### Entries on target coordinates
━━━━━━━━━━━━━━━━━━━━━━━━━━━━━━
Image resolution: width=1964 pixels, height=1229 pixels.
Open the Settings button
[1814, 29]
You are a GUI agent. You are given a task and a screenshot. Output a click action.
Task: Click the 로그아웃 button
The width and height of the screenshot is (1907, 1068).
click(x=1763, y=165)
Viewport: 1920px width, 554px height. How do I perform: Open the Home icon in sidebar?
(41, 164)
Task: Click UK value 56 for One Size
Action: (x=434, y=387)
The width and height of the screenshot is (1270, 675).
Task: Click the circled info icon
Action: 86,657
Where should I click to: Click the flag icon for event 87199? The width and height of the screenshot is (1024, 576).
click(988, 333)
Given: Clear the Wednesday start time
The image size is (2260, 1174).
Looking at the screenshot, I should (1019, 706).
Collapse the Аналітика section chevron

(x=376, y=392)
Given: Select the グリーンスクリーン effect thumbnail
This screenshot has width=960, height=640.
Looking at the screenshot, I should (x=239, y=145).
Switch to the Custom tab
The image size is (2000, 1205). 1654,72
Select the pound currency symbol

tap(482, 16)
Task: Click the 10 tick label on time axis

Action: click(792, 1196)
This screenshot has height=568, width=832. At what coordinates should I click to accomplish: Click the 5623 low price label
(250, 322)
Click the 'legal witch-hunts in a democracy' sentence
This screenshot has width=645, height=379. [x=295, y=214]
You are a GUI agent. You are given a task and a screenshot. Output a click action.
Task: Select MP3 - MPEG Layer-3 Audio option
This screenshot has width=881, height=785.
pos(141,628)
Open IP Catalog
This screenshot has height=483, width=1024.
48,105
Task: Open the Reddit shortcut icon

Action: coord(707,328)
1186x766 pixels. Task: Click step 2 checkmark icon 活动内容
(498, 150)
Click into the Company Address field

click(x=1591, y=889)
━━━━━━━━━━━━━━━━━━━━━━━━━━━━━━
### STATED TASK
Reproduce every line of the records above verbatim.

### TASK RESULT
Image resolution: width=1964 pixels, height=1229 pixels.
Open the Settings button
[1814, 29]
You are a GUI agent. You are given a task and a screenshot. Output a click action.
Task: Click the 로그아웃 button
The width and height of the screenshot is (1907, 1068).
click(x=1763, y=165)
Viewport: 1920px width, 554px height. How do I perform: Open the Home icon in sidebar?
(41, 164)
Task: Click UK value 56 for One Size
Action: (x=434, y=387)
The width and height of the screenshot is (1270, 675).
Task: Click the circled info icon
Action: 86,657
Where should I click to: Click the flag icon for event 87199? The width and height of the screenshot is (1024, 576).
click(988, 333)
Given: Clear the Wednesday start time
The image size is (2260, 1174).
Looking at the screenshot, I should (1019, 706).
Collapse the Аналітика section chevron

(x=376, y=392)
Given: Select the グリーンスクリーン effect thumbnail
This screenshot has width=960, height=640.
Looking at the screenshot, I should (x=239, y=145).
Switch to the Custom tab
The image size is (2000, 1205). 1654,72
Select the pound currency symbol

tap(482, 16)
Task: Click the 10 tick label on time axis

Action: click(792, 1196)
This screenshot has height=568, width=832. At what coordinates should I click to accomplish: Click the 5623 low price label
(250, 322)
Click the 'legal witch-hunts in a democracy' sentence
This screenshot has width=645, height=379. [x=295, y=214]
You are a GUI agent. You are given a task and a screenshot. Output a click action.
Task: Select MP3 - MPEG Layer-3 Audio option
This screenshot has width=881, height=785.
pos(141,628)
Open IP Catalog
This screenshot has height=483, width=1024.
48,105
Task: Open the Reddit shortcut icon

Action: coord(707,328)
1186x766 pixels. Task: Click step 2 checkmark icon 活动内容
(498, 150)
Click into the Company Address field

click(x=1591, y=889)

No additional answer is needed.